**To do:** Write out a passage of the minimum-wage article below word for word, beginning at the words "Whether buying national-brand" and stopping after the words "accept the charges.".

**Document excerpt:**
◇ ◇ ◇ ◇ ◇
WASHINGTON, DC—Two weeks after the hourly federal minimum wage was raised from $5.15 to $5.85, families across the country were still celebrating the historic increase by running their electric fans, buying coveted half-gallons of milk, and, like Charice Williams of Shreveport, LA, purchasing name-brand ketchup to share with loved ones.
"I can't remember the last time I could afford Hunt's," said the 41-year-old mother of six, who for more than a decade has purchased ValuTime ketchup to garnish everything from Hamburger Helper to Tuna Helper. "Another couple dozen wage increases like this, and we'll be practically swimming in Heinz. Or at least my grandchildren will."
Whether buying national-brand condiments, allowing themselves two additional squares of toilet paper, or paying for a few more minutes of drying time at the laundromat, the estimated 13 million Americans who subsist on minimum wages are getting a taste of the good life. Jaime Santiago of Las Cruces, NM was working a double shift at a 24-hour car wash Tuesday night, but still managed to celebrate by calling home collect during his break—and, for the first time in years, his wife was able to accept the charges.
"I told her I had a surprise for the family when I got home, and I wasn't kidding: chewable vitamins for the kids," said Santiago, 29. "On Sunday, I'm going to surprise them again with a nice bus ride out to Wal-Mart to walk around a little. Then I'm going to pull back for a while. Indulgences like these are all the more special when they're just occasional."
Many minimum-wage earners, like 38-year-old Greg Hubbard, said the increase—the first of its kind since 1997—provides a sense of security at a time when the price of gas, housing, consumer goods, food, utilities, and health insurance premiums are at their highest levels in decades.
"To think that only 10 years ago my salary was jacked up to $5.15 an hour, and now, in 2007, I'm making almost $6 an hour," said Hubbard, who runs the sluicer at the Tyson Foods chicken processing plant in Corydon, IN. "Only in America."
◇ ◇ ◇ ◇ ◇
**Extracted data:**
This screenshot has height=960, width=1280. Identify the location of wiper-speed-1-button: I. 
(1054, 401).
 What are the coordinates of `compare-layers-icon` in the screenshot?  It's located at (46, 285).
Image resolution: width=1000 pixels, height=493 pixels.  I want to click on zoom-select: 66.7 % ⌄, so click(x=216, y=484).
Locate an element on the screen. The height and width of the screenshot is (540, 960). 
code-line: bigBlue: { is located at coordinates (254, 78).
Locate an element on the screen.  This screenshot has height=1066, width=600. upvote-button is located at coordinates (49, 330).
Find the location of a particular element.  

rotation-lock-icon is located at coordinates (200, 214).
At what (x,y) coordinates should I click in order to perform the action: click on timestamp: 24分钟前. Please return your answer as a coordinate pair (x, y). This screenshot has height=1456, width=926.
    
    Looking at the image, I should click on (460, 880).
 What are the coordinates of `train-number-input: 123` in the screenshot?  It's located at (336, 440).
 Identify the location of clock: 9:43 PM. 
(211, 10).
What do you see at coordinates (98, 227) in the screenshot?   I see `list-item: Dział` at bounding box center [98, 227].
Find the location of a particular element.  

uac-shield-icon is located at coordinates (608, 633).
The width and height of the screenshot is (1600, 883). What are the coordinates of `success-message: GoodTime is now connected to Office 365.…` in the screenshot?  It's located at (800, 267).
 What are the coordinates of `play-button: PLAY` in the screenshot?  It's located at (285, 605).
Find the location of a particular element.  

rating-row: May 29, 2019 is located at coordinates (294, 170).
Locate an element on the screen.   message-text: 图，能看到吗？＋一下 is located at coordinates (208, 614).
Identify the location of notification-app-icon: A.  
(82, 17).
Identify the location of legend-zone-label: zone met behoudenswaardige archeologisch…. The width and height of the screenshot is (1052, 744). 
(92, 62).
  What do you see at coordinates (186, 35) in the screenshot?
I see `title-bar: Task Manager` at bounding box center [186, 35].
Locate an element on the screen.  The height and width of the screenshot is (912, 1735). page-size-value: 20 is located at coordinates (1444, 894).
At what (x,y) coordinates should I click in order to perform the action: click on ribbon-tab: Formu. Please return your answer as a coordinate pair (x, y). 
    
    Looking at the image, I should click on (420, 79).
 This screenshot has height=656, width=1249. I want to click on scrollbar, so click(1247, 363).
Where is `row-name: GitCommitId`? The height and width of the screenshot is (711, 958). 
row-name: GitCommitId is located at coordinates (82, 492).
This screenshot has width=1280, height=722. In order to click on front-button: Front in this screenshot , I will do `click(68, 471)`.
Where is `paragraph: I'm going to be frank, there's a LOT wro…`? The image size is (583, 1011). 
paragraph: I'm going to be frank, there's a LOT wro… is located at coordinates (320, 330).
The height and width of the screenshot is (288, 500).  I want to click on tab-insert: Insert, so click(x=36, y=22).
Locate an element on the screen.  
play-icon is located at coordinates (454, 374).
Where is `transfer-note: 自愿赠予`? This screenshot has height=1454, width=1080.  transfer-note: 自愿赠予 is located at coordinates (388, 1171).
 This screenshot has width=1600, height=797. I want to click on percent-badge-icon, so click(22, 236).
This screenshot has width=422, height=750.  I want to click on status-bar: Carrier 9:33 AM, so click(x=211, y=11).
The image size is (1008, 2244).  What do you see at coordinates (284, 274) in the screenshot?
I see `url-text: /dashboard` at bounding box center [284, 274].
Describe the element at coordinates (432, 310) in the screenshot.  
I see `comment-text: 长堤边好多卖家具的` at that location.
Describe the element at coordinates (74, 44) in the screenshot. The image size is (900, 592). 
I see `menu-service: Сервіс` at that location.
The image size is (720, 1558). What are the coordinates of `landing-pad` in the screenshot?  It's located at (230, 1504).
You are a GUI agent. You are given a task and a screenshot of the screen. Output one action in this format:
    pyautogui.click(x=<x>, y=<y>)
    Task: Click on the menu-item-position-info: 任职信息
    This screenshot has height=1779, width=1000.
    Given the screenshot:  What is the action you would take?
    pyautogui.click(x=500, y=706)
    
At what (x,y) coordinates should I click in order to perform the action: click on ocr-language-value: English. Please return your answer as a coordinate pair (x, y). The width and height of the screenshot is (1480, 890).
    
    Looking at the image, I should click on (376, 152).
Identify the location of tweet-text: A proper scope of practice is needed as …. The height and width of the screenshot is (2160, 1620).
◇ ◇ ◇ ◇ ◇
**Final answer:**
Whether buying national-brand condiments, allowing themselves two additional squares of toilet paper, or paying for a few more minutes of drying time at the laundromat, the estimated 13 million Americans who subsist on minimum wages are getting a taste of the good life. Jaime Santiago of Las Cruces, NM was working a double shift at a 24-hour car wash Tuesday night, but still managed to celebrate by calling home collect during his break—and, for the first time in years, his wife was able to accept the charges.